- **Task set**:
1) Using the text on controlling influence, state whether each statement below agrees with it, answering yes or no and quoting the text's deciding words: (a) The Board expects the final rule to have a major impact on the banking industry. (b) Some commenters worried that the proposal could lead to greater concentration in the banking industry. (c) The Board calls the changes in the final rule fundamental changes to its substantive standards.
2) Write the next part of the text on controlling influence, starting right after its last sentence.

- **Text section**:
▽

A few commenters objected to the proposal on the basis that the
Board's current standards and processes around controlling influence
have functioned well. Such commenters asserted that the proposal may
have various negative effects by weakening the existing framework.
Several commenters objected to the elements of the proposal that they
viewed as raising the threshold for control for several reasons,
including concern that the proposal could lead to greater concentration
in the banking industry or to greater concentration in the shareholder
base of the banking industry. At least one commenter expressed concern
that the proposal might allow companies to have greater influence over
banking organizations without being subject to the bank regulatory
framework and noted that retaining discretion to review each case on
the facts and circumstances presented was necessary to address the wide
variety of potential relationships among companies. At least one
commenter stated that the Board should consider the economic and
competitive impact of these types of increased consolidation and should
update its analysis of competitive issues more generally. At least one
commenter also stated that the Board should carefully consider the
impact of the control proposal on smaller banking organizations and the
ability of banking organizations to sponsor and advise investment
funds.
The Board believes that the proposal reflected an appropriate
interpretation of the controlling influence prong of the BHC Act and
generally conformed to historical Board practice implementing and
interpreting the statute. The Board's historical practice is consistent
with the underlying statutes, the legislative history, and relevant
case law. The Board has made several changes in the final rule compared
to the proposal, as described in more detail in the applicable sections
of this preamble, but the Board is issuing the final rule in a form
substantially consistent with the proposal. As indicated in the
proposal, the final rule contains certain targeted adjustments from
current practice in light of the Board's experience administering the
statute. These changes are generally technical in nature rather than
fundamental changes to the Board's substantive standards for
controlling influence. As the final rule is generally consistent with
current practice, significant changes in outcomes are not anticipated
and, therefore, no major impact on the banking industry is expected.
Importantly, the final rule significantly improves the transparency and
predictability around questions of controlling influence.
Some commenters expressed concern that certain of the presumptions
could have extraterritorial reach by attributing control over companies
outside the United States, especially by foreign banking organization.

△

[Target position records]
▽

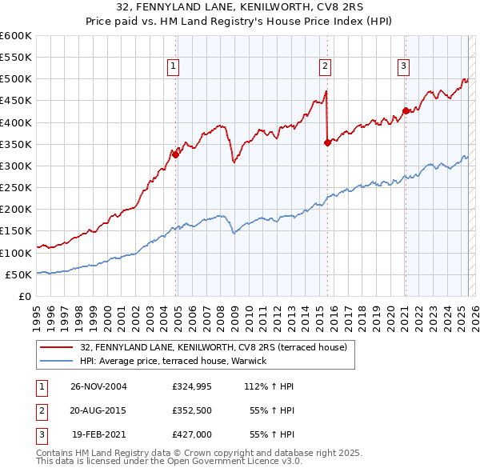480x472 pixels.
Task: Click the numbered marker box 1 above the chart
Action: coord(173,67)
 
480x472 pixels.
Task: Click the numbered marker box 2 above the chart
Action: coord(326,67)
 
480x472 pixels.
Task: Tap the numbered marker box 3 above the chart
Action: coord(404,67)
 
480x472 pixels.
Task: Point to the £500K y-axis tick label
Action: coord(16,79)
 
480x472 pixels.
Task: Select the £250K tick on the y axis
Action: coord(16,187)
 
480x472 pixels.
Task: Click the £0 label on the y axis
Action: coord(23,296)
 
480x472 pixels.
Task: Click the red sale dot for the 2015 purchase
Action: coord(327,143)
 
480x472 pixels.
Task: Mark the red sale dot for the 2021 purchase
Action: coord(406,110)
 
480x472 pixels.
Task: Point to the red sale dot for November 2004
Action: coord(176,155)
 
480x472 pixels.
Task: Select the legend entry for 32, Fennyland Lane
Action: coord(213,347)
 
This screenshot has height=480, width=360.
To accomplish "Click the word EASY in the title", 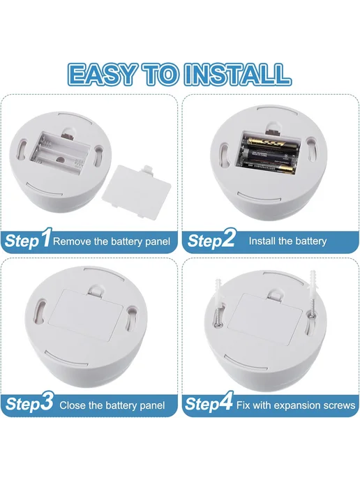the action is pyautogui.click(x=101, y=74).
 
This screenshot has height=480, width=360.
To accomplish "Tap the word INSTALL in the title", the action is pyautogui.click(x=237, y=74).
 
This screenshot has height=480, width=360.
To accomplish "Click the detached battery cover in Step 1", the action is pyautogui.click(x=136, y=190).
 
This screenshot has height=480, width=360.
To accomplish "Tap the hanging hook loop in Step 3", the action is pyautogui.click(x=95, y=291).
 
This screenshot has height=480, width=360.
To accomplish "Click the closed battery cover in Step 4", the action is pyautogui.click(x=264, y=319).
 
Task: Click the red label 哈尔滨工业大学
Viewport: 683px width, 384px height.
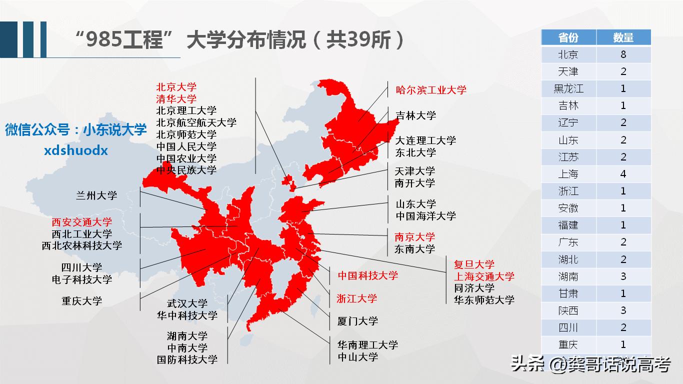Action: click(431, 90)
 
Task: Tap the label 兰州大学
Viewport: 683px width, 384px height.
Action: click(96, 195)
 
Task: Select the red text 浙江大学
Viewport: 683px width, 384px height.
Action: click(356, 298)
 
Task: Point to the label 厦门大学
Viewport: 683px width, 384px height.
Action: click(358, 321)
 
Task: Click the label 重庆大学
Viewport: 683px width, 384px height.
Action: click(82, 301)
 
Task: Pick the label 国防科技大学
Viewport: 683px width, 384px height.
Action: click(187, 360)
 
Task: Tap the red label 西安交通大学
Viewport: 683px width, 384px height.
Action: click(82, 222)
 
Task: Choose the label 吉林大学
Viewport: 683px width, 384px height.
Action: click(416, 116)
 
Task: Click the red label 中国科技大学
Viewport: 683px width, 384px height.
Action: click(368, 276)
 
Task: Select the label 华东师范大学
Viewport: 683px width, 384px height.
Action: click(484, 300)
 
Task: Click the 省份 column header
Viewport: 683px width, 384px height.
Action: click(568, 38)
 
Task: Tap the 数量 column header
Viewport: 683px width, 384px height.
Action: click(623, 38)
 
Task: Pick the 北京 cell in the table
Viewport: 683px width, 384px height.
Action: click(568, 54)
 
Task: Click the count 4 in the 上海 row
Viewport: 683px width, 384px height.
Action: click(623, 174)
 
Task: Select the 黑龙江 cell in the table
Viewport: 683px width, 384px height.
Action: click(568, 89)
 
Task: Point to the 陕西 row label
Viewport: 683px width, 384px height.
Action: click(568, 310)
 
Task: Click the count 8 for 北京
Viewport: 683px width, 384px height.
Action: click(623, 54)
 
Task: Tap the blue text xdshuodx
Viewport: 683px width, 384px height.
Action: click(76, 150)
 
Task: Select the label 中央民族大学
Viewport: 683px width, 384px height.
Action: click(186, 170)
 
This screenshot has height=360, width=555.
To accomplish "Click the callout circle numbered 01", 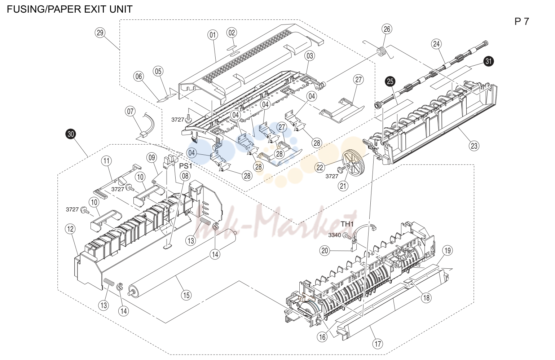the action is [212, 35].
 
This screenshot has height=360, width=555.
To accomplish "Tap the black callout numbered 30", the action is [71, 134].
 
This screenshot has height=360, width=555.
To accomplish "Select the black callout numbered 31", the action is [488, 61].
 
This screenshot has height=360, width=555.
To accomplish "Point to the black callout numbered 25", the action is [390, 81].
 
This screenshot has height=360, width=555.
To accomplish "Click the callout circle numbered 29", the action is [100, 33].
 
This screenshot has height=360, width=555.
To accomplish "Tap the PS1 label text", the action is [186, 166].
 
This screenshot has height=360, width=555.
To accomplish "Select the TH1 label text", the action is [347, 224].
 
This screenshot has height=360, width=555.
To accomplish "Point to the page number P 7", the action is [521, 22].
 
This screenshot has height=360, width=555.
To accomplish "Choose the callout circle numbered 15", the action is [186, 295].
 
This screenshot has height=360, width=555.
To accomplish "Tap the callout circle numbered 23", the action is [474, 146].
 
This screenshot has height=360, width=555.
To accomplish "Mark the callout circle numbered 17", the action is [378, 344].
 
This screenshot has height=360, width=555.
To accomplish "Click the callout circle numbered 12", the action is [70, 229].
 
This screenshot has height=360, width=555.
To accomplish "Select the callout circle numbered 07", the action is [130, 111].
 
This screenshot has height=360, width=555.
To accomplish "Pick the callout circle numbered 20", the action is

△

- **Written responses**:
1)
(a) No: "no major impact on the banking industry is expected."
(b) Yes: "concern that the proposal could lead to greater concentration in the banking industry"
(c) No: "These changes are generally technical in nature rather than fundamental changes to the Board's substantive standards for controlling influence."

2)
Commenters recommended that the Board clarify that lawful home country
activities and relationships currently in existence should not be upset
by the proposal. A few commenters argued for different control
standards for qualifying foreign banking organizations, or for foreign
companies more generally. At least one commenter argued that the
Board's rules should take foreign control standards
[[Page 12401]]
into account when considering relationships involving foreign entities
or that the Board should revise its control standards to not apply to
relationships that are wholly outside the United States.
The statutory framework for control does not contemplate different
definitions of control for companies in different jurisdictions. For
this reason, neither the proposal nor the Board's historical practice
contains such distinctions. The final rule is consistent with the
proposal in this regard. As noted, the final rule is generally
consistent with the Board's current practice and, as a result, the
final rule is not expected to result in substantially different
outcomes for questions of controlling influence involving foreign
companies.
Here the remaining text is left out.